[PAGE TEXT]
★ ★ ★

What went wrong?
Why did the fire for No Smoke go out before it really caught light?
Yet when I sat in front of the computer, notes on the desk, the story didn’t catch fire. I wrote, sure, but it didn’t come alive, barely smouldering as I edited and revised. After a frustrating couple of weeks and many rewrites of the first few chapters, I stopped.
Did I get carried away?
I don’t mean literally, though a few days of rest in hospital might have eased the frustration and tension. Maybe the idea wasn’t as good as I thought. Maybe I’d enjoyed writing No Remorse so much, the prospect of repeating the process put doubt into my mind.
Writers are often plagued by self-doubt. It can be healthy if it makes you stop and check what you’ve done, to be more careful and meticulous. And it can be a sod, undermining your confidence and beliefs, making you question your abilities, eroding your chances of successfully completing your story.
After reading back through my notes, I knew the story had legs.
So why was it on its knees?
Was I trying too hard?
You know that feeling, when you want to shine and excel. You’ve got something good and you have to give it your best. Half measures won’t do. This is your moment to shine – and trot our more clichés than you can shake the proverbial stick at.

★ ★ ★

[Saved entries]
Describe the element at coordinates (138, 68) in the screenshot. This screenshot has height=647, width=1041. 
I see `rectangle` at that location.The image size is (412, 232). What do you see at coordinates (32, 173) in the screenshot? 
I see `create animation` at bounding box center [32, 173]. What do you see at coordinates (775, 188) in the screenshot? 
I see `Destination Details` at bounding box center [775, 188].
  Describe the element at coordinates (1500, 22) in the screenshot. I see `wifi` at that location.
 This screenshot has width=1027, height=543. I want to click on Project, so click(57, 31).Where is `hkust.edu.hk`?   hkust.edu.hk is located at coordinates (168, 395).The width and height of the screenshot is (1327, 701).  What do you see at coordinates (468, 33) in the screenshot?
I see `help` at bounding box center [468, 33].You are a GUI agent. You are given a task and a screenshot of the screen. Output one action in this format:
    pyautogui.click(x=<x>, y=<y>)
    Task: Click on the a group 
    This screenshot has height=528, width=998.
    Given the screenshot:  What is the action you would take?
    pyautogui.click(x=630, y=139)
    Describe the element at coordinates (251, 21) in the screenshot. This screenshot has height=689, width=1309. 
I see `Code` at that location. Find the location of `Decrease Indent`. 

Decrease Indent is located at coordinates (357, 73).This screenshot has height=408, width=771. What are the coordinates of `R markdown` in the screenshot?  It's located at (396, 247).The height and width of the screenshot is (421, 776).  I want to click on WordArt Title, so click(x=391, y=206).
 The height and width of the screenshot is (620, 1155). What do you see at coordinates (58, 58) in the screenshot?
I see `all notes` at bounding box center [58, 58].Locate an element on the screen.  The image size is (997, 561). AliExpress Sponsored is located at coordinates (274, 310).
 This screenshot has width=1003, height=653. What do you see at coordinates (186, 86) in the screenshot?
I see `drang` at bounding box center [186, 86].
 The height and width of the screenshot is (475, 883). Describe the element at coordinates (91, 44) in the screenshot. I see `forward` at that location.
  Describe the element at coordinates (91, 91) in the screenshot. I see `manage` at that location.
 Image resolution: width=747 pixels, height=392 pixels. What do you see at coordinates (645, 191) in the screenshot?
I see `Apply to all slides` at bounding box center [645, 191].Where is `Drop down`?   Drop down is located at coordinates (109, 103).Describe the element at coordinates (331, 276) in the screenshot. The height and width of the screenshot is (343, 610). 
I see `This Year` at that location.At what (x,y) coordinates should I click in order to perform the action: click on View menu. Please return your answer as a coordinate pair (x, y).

★ ★ ★

[EXERCISE TASKS]
**1.** Answer these from the post about writing No Smoke:
(a) How long did the frustrating period of rewriting last before the writer stopped?
(b) Which earlier book does the writer say was so enjoyable to write?
(c) What did reading back through the notes convince the writer of?
**2.** In the post about writing No Smoke, write out word for word the stretch from "You know that" through "proverbial stick at.".

[RESULTS OF THE TASKS]
**1.**
(a) A couple of weeks.
(b) No Remorse.
(c) That the story had legs.

**2.**
You know that feeling, when you want to shine and excel. You’ve got something good and you have to give it your best. Half measures won’t do. This is your moment to shine – and trot our more clichés than you can shake the proverbial stick at.